Provide generic functionality needed in all trainers.
Method Summary
  __init__(self, markov_model)
  estimate_params(self, transition_counts, emission_counts)
Get a maximum likelihood estimation of transition and emmission.
  log_likelihood(self, probabilities)
Calculate the log likelihood of the training seqs.
  ml_estimator(self, counts)
Calculate the maximum likelihood estimator.

Method Details

estimate_params(self, transition_counts, emission_counts)
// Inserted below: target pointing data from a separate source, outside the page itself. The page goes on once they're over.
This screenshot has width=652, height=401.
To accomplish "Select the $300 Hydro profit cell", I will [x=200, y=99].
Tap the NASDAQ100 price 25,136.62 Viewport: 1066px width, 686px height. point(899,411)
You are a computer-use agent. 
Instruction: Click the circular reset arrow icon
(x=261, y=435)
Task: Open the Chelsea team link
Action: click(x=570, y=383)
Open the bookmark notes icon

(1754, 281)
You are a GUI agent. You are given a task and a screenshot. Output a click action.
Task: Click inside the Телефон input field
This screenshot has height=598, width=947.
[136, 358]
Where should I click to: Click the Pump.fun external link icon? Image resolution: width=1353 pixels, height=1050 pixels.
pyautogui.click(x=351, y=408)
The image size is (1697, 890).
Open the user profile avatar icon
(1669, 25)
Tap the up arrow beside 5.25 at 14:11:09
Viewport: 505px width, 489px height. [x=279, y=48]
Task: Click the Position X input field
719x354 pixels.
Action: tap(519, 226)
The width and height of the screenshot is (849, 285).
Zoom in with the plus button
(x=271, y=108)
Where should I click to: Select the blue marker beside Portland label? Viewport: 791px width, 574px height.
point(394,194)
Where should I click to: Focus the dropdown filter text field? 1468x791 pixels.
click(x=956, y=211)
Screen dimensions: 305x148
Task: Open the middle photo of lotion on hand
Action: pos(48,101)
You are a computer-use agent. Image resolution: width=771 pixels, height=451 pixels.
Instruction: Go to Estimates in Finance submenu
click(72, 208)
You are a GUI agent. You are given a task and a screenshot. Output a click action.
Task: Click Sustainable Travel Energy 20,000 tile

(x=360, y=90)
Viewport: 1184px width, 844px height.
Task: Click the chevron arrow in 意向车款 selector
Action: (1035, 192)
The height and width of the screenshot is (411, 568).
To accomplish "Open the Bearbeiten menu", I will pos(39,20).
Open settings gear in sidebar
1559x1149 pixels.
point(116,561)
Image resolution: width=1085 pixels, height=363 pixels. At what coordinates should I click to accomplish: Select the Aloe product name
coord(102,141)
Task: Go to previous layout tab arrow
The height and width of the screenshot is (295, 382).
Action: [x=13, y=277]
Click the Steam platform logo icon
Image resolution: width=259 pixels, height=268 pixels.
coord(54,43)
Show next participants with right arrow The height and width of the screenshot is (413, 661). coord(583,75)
Get a maximum likelihood estimation of transition and emmission.

Arguments:

o transition_counts -- A dictionary with the total number of counts of transitions between two states.

o emissions_counts -- A dictionary with the total number of counts of emmissions of a particular emission letter by a state letter.

This then returns the maximum likelihood estimators for the transitions and emissions, estimated by formulas 3.18 in Durbin et al:

a_{kl} = A_{kl} / sum(A_{kl'}) e_{k}(b) = E_{k}(b) / sum(E_{k}(b'))

Returns: Transition and emission dictionaries containing the maximum likelihood estimators.

log_likelihood(self, probabilities)

Calculate the log likelihood of the training seqs.

Arguments:

o probabilities -- A list of the probabilities of each training sequence under the current paramters, calculated using the forward algorithm.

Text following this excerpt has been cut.